Quantifying the difference would be hard, but all thing being equal your logic is sound.
I would expect a tiny improvement in performance every time you did an integer IF vs. a string IF. Over 300 million rows, that would add up to a measurable difference.
Externalizing the alias from the workbook is also a good strategy. Calculated fields, and particularly string-based calculated fields, are expensive. Taking that workload out of the workbook will definitely improve performance.
Whether those 2 combine to give you massive gains is impossible to predict. Measurable, yes, but massive?
The next biggest impacts you can have are materializing calculations in the data source vs. performing the calcs (ANY calcs) in the workbook, and if possible, pre-aggregating the data in Prep prior to bringing it into the workbook. Those have to be done somewhere, and if you need to prioritize user-facing load times/performance then doing them before the data gets to the workbook will help. TOTAL time end to end for the process likely won't vary much, but you'll shift a lot of the load to a part of the process the user will not have to see.
Thanks for the response Michael!
Agreed! Summary data will definitely help but due to the nature of this dashboard, we need the most granular data and then run count distinct functions on a ID to get the correct numbers based on different dimensional values. Since there are many to many relationships in the data set and different date level view, we need to take the lowest grain of data and let Tableau execute the aggregation at run time. This returns the correct number in an extremely dynamic report but my trade-off is that it's very compute intense.

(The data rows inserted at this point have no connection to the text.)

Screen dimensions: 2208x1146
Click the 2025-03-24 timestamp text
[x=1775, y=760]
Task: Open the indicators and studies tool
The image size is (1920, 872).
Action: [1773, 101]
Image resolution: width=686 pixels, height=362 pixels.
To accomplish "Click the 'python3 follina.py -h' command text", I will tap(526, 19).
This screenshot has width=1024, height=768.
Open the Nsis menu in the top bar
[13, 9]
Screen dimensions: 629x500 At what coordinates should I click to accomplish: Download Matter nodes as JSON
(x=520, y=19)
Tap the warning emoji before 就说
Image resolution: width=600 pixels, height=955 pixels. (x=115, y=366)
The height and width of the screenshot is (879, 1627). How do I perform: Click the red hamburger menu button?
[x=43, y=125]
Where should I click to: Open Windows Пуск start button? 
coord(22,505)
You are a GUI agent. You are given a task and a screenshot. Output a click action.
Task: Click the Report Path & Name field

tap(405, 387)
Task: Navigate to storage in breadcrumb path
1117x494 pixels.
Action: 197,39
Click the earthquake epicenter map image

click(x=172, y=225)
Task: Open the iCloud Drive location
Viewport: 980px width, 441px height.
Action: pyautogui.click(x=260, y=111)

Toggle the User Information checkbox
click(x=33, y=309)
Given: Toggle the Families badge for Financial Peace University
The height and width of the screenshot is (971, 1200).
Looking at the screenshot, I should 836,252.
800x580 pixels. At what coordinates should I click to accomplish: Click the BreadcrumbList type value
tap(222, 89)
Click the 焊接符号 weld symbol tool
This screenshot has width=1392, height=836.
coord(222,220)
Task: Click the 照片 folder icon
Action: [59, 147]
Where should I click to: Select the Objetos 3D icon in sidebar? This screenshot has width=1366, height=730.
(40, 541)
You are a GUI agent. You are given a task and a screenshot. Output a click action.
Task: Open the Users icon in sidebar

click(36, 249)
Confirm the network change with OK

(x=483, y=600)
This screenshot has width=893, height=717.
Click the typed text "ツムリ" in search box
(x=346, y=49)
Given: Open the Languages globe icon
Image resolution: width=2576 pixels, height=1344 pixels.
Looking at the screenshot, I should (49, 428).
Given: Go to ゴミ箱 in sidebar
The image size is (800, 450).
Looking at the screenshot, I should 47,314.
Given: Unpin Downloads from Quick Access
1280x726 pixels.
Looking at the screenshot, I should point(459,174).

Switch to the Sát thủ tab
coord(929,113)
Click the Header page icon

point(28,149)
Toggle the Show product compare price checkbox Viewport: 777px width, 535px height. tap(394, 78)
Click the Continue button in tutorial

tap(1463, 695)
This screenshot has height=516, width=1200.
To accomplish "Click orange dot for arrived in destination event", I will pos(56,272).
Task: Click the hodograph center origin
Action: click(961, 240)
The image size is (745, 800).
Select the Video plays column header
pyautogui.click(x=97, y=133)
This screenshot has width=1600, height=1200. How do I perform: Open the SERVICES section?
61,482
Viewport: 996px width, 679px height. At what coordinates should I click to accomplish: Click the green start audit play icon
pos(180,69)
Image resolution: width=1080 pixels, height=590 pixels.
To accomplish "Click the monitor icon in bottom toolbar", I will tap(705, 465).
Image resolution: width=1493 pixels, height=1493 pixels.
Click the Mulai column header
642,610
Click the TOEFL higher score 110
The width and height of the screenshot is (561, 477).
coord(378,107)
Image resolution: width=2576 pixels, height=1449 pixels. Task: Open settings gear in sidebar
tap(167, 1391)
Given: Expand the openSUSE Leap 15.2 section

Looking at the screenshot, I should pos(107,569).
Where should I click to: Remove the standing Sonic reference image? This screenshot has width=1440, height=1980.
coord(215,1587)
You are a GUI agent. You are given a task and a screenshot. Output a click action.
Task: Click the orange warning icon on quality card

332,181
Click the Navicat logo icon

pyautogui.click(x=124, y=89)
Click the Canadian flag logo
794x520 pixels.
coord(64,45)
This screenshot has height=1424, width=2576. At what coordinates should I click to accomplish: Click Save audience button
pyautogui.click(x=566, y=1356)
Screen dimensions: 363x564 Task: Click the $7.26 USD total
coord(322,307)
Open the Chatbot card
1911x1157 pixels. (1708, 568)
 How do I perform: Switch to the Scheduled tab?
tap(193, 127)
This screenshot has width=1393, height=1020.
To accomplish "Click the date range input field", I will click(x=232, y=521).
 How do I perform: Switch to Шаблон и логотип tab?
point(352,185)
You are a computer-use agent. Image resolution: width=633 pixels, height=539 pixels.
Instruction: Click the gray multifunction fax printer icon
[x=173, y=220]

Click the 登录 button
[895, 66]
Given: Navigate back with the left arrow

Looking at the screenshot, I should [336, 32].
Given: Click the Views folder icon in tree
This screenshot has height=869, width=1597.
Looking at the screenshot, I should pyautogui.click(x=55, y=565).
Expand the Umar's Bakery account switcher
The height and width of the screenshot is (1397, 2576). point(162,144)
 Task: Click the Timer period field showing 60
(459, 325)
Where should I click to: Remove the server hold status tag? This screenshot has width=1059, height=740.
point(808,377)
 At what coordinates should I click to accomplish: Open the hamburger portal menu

For example, if an single ID spams 12 months, i would want to count that ID once when i'm at a monthly view, but also only 1 time at the yearly view. Aggregating on the dimension beforehand will cause it to be counted 1 for each monthly view but 12 times for the yearly view due to the grouping.
Right now, i'm chasing marginal returns and see how i can optimize anywhere. Hence, I want to see how does getting rid of string values in the hyper extract completely and only using integer/Boolean/date/alias will improve performance.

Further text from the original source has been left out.